| name | bio-genome-intervals-proximity-operations |
| description | Performs proximity operations on genomic intervals with bedtools (closest, window, flank, slop) and pybedtools - nearest-feature queries with signed/strand-aware distance, fixed-radius window searches, strand-aware promoter construction, and interval extension. Covers the closest -d/-D a/b/ref/-t/-k/-io/-iu/-id flags, the -D ref strand sign-flip, silent chromosome-end clipping in slop/flank, -t all tie double-counting, and the critical distinction between a geometry answer (nearest TSS) and a biology answer (which gene an element regulates). Use when assigning peaks or variants to genes, defining promoters from a gene model, building distance-to-TSS distributions, finding features within a window, or extending intervals - and when deciding whether nearest-gene is a fair prior (GWAS locus) or a trap (distal enhancer). |
| tool_type | mixed |
| primary_tool | bedtools |
Version Compatibility
Reference examples tested with: bedtools 2.31+, pybedtools 0.10+.
Before using code patterns, verify installed versions match. If versions differ:
- CLI:
bedtools --version then bedtools <subcommand> --help to confirm flags
- Python:
pip show pybedtools then help(pybedtools.BedTool.closest) to check signatures
flank and slop REQUIRE a chrom-sizes (genome.txt, two columns: chromlength) file via -g; closest requires both inputs coordinate-sorted (sort -k1,1 -k2,2n). If code throws an error, introspect the installed tool and adapt rather than retrying.
Proximity Operations
"Which gene is nearest to each peak, and is that the gene it regulates?" -> Compute interval geometry (nearest feature, signed distance, window membership, strand-aware promoters) with bedtools, then decide honestly whether geometry answers the biological question.
- CLI:
bedtools closest -D b -t first -a peaks.bed -b genes.bed, bedtools window -w 50000, bedtools slop -s -l 2000 -r 200 -g genome.txt
- Python:
peaks.closest(genes.sort(), D='b', t='first'), peaks.window(genes, w=50000), tss.slop(g='genome.txt', s=True, l=2000, r=200) (pybedtools)
The Single Most Important Modern Insight -- closest Answers a GEOMETRY Question Misread as a BIOLOGY Question
bedtools closest answers "what is the nearest annotated TSS?" - a coordinate fact. The user almost always wants "which gene does this element regulate?" - a biology claim. For distal regulatory elements these disagree the majority of the time. In the CRISPRi-FlowFISH gold standard (Fulco 2019 Nat Genet 51:1664), assigning each tested distal element to the closest expressed gene gave only ~47% precision and ~37% recall - the nearest gene was the wrong target most of the time, and the method missed nearly two-thirds of real links. Enhancers routinely skip intervening genes: the canonical case is the obesity-associated FTO intron regulating IRX3 ~500 kb away, not FTO (Smemo 2014 Nature 507:371). Do the bedtools arithmetic flawlessly here, then route real enhancer->gene linking to activity/contact/QTL methods (ABC: Fulco 2019, Nasser 2021; PCHi-C; eQTL-coloc) at atac-seq/enhancer-gene-linking - never present "nearest gene" as a regulatory call for a distal element.
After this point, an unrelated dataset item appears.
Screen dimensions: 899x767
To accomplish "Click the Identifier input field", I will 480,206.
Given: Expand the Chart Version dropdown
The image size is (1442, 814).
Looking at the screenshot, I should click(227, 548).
The deeper twist - two regimes, opposite advice, identical command:
- Enhancer -> target (closest is a TRAP). Distal ATAC/H3K27ac peaks, enhancer GWAS variants: nearest gene is wrong most of the time. Use as a candidate generator, validate with ABC/PCHi-C/eQTL.
- GWAS locus -> gene (closest is a fair PRIOR). For a fine-mapped, colocalized credible-set SNP, the nearest protein-coding gene is right ~50-65% of the time - a strong, hard-to-beat baseline for which gene a locus implicates. Route to causal-genomics for the rigorous version, but nearest-coding-gene is a defensible first pass.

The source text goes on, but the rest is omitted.